* _PAGE EXTRACT_

Yeah, I'd rather say 'She's making a drawing.'


"She is drawing a drawing" is completely normal to say


Really? It's not exactly wrong, but it's certainly redundant and sounds a bit clumsy to me. I'd probably just say "She's drawing." Or "She's making a drawing." I can't imagine using the same word twice in a row like that.


"I made a drawing that is drawing a drawing."


In English, it would suggest that the speaker is being humorous. Under other circumstances, more likely to say she drew a sketch [of] or made a drawing . . .


"She draws a sketch" works for this (i.e., is counted as correct.)


Agreed. You just wouldn't say that in English.


So: Teckna vs rita / en teckning vs. en ritning? And what is en ristning? I vaguely remember bumping into that word, as well.


I'll guess I'll try to explain this to the best of my abilities :)

"Rita" = Draw. "Teckna" = Somewhat closer to "Sketch", drawing with a bit of skill. "Teckning" = Drawing. "Ritning" = Blueprint (because logic). "Ristning" = Something carved or scratched into a hard surface, a word often used for petroglyphs.

* _REQUIRED TASKS_
**A)** Answer these questions about the discussion of drawing words:
(i) Which sentence is said to be counted as correct?
(ii) In English, what would the phrase "drawing a drawing" suggest about the speaker?
(iii) Which Swedish word is given as meaning "Blueprint"?
**B)** Carry on the discussion of drawing words from the point where it stops.
The records play no part in this work.

* _INFORMATION SHOWN_

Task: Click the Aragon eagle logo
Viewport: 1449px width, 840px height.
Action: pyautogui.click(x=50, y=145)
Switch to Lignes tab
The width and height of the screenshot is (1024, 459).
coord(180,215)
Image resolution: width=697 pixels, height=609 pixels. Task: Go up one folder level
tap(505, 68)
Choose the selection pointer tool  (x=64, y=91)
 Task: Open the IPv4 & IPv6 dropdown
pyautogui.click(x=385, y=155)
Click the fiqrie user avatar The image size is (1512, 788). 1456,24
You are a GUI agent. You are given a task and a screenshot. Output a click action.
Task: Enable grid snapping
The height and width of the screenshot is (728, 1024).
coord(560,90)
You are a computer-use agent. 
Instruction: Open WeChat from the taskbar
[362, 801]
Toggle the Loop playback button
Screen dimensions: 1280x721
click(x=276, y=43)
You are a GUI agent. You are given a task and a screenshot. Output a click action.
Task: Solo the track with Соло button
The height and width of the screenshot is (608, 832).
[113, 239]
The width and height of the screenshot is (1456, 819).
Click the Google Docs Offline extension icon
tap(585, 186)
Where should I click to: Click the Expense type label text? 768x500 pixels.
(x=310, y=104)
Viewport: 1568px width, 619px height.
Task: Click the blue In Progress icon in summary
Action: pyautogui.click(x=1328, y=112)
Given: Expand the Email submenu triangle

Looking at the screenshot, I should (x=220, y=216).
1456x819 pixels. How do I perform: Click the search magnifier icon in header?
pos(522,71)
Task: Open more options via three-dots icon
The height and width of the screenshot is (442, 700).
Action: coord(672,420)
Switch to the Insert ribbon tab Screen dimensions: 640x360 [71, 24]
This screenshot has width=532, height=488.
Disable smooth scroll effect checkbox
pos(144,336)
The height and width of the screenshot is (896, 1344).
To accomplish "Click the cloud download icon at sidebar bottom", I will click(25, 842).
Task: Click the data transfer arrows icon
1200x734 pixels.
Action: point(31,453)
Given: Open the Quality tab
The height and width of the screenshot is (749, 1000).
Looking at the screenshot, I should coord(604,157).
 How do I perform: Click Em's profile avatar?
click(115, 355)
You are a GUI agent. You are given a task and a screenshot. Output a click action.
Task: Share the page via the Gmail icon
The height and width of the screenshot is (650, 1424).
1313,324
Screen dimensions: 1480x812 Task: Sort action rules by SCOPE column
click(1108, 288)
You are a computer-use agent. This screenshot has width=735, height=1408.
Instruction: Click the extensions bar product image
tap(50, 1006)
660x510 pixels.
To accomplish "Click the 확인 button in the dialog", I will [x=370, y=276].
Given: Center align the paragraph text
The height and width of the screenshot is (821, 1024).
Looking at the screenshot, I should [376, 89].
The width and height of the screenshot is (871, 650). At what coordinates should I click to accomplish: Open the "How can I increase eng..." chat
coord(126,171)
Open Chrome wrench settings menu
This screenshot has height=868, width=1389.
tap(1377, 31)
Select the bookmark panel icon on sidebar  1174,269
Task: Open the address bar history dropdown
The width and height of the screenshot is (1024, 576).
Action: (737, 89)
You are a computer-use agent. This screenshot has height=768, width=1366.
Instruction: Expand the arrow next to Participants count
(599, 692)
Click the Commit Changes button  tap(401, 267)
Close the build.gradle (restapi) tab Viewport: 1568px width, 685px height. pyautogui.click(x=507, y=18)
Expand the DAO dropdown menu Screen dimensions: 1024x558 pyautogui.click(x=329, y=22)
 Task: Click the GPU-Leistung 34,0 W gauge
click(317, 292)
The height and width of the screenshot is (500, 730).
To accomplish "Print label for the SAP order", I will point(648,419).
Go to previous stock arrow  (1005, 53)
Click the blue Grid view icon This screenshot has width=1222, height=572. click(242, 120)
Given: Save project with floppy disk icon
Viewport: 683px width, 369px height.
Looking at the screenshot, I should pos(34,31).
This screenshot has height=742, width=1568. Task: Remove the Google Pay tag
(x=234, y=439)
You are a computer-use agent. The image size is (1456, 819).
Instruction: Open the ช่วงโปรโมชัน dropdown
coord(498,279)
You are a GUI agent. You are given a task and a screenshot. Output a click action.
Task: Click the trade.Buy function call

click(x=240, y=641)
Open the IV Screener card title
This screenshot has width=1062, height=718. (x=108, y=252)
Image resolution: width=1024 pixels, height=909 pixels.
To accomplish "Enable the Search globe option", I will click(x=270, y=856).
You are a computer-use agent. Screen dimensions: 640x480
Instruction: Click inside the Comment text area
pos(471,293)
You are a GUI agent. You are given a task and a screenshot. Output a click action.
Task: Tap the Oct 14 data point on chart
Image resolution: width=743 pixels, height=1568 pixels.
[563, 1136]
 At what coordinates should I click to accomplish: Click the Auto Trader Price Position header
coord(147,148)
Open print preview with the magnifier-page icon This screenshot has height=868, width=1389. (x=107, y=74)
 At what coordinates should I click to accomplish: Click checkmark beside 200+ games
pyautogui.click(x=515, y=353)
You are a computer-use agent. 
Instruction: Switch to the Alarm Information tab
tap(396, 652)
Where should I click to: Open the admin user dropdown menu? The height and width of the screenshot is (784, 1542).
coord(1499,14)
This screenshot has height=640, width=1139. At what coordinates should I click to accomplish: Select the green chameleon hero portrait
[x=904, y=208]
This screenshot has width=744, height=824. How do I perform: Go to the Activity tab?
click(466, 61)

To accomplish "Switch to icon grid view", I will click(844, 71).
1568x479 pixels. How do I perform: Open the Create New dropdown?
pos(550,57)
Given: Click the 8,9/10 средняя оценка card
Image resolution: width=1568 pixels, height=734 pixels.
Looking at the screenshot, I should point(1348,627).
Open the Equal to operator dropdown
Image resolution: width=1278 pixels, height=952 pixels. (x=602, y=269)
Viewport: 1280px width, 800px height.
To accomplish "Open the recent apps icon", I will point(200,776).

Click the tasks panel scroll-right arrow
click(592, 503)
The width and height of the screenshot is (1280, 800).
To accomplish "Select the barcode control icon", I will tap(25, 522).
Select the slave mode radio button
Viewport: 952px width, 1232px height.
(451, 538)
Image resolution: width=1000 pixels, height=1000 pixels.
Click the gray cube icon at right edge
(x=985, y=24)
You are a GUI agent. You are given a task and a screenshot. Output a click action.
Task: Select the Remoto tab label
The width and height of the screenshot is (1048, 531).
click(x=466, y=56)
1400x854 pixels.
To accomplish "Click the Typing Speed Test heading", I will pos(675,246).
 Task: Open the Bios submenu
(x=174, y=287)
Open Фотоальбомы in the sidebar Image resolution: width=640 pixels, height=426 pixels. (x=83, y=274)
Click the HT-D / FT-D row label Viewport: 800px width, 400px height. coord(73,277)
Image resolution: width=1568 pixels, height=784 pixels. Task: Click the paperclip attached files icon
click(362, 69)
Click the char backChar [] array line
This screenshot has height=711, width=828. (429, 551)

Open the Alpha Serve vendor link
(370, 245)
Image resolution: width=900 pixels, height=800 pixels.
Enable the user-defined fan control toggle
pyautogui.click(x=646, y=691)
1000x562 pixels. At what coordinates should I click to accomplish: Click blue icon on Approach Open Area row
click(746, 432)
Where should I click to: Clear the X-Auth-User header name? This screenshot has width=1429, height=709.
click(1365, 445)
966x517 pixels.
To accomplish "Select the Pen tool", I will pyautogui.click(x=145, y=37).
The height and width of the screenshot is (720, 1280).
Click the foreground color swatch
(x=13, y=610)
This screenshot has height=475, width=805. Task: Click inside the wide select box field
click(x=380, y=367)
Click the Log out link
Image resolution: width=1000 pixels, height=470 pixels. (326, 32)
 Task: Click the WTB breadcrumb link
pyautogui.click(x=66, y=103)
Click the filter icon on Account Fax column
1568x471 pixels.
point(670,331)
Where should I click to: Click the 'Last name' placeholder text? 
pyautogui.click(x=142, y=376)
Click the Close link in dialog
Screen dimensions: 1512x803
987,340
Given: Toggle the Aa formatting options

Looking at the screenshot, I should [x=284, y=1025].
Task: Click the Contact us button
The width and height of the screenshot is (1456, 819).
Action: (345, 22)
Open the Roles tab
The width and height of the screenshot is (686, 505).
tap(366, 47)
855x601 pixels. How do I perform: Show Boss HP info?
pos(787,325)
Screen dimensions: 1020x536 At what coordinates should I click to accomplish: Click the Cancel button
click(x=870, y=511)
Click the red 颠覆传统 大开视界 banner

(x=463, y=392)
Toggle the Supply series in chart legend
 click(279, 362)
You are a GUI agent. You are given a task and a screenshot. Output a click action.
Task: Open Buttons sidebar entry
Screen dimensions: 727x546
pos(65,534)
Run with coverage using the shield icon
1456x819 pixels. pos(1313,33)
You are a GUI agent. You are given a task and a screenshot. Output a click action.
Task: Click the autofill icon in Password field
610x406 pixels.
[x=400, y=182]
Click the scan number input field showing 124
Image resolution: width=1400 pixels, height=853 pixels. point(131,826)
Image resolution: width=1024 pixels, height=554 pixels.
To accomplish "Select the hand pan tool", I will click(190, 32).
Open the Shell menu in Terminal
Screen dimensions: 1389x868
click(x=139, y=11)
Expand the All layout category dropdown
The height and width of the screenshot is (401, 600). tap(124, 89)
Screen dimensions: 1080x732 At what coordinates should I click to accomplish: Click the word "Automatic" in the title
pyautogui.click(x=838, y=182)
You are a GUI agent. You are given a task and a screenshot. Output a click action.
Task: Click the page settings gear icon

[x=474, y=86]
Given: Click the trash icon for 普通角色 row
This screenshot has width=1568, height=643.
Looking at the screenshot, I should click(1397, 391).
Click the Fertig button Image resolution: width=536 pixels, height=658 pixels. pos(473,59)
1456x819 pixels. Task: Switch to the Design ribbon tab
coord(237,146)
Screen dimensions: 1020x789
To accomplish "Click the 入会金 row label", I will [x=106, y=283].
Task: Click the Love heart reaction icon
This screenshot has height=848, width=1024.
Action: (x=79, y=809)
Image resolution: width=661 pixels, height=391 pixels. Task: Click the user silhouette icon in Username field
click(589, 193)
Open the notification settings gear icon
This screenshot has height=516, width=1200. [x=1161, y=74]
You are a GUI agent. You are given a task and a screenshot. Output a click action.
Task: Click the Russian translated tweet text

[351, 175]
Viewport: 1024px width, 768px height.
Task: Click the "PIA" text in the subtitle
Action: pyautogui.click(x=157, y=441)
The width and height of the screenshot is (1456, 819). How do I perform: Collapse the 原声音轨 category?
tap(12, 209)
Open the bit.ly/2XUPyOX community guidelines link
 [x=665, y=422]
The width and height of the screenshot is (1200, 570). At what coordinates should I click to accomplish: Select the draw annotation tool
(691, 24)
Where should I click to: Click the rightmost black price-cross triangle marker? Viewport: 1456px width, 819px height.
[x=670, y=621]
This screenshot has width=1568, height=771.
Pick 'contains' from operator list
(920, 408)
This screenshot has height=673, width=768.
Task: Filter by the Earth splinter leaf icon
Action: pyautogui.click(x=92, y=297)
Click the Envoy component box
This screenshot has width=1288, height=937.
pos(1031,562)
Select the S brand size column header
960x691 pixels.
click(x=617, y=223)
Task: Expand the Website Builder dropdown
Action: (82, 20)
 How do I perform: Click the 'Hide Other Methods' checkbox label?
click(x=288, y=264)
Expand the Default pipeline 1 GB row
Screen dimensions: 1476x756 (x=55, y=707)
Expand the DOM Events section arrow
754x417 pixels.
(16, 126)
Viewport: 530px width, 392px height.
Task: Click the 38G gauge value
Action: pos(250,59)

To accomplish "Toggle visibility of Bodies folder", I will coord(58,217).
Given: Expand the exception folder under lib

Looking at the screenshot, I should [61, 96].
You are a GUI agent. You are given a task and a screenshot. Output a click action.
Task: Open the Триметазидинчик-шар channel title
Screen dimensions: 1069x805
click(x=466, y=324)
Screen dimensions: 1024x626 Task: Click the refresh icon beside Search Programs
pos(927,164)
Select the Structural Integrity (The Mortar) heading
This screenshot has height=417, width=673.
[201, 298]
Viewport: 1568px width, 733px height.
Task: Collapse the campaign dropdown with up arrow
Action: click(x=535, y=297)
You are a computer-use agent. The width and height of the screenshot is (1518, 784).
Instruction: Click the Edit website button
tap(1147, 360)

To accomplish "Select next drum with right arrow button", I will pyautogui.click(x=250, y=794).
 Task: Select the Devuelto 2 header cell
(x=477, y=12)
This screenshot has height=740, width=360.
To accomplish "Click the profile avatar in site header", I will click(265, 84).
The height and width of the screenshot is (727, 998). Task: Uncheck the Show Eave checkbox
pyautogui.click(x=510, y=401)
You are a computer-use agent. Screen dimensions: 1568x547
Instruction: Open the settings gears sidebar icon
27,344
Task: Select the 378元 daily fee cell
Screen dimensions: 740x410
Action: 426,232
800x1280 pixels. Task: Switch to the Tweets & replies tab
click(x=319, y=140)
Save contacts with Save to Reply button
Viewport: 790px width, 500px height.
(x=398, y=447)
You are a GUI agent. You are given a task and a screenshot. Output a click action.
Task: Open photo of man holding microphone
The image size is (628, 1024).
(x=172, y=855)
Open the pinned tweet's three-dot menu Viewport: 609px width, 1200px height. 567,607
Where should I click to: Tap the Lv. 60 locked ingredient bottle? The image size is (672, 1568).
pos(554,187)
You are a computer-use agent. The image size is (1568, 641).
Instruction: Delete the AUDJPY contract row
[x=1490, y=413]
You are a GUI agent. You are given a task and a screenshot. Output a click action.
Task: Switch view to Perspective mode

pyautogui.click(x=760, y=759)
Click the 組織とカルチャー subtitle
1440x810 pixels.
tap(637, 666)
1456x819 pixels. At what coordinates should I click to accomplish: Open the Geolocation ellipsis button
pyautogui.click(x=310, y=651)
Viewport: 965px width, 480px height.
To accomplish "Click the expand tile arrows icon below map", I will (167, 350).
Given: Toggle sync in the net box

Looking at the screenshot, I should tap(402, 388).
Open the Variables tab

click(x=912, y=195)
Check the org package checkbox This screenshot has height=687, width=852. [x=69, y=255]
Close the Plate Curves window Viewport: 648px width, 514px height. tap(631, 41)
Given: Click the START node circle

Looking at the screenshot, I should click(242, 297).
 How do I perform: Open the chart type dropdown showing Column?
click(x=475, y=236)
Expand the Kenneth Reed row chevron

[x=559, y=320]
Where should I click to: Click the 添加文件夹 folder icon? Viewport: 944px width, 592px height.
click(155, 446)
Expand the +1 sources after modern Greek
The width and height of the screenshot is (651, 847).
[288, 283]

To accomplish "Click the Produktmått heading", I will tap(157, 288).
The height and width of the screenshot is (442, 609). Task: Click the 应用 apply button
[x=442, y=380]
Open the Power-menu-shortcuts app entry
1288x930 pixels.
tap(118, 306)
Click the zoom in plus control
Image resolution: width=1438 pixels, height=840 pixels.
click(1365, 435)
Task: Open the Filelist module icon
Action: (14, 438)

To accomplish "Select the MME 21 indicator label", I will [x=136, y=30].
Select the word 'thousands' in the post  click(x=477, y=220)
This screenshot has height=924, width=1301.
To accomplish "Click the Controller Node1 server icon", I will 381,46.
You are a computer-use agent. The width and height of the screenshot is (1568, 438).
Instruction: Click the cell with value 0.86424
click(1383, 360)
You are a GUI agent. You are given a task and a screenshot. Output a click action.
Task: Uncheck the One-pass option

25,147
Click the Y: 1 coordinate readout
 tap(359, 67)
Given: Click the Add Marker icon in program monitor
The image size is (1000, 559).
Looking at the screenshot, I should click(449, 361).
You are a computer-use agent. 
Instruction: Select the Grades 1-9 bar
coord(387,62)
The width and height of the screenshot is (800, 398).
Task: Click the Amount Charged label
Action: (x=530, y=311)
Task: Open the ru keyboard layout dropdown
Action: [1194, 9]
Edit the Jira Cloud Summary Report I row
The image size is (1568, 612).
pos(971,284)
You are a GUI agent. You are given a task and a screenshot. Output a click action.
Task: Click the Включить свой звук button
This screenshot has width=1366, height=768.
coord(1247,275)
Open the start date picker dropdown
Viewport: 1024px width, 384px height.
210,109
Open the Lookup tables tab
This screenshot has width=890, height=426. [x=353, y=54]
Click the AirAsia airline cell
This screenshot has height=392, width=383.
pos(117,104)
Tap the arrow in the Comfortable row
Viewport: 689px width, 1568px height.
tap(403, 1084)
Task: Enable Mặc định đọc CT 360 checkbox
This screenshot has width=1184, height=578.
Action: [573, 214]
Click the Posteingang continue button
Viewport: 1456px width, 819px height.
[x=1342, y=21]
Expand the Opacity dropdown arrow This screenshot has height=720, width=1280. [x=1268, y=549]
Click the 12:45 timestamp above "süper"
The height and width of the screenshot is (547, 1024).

* _ANSWERS IN ORDER_
**A)**
(i) "She draws a sketch."
(ii) It would suggest that the speaker is being humorous.
(iii) "Ritning."

**B)**
So "draw a sketch" wouldn't necessarily be wrong?


That's what I put...partly because "draw a drawing" sounds kind of weird and redundant.


Doesn't sound correct at all. Maybe it would be the same as "Hon målar en målning"


This sounds terrible as a native english speaker. "She's drawing" is enough. Or you would generally be specific as to what she's sketching/drawing and say "she's drawing an animal". To say someone is drawing a drawing is far too ambiguous in both parts, you'd just say drawing once or specify what is being drawn. The exception would be making it past/future tense instead of both sections being present. "she drew a drawing" or "she will draw a drawing".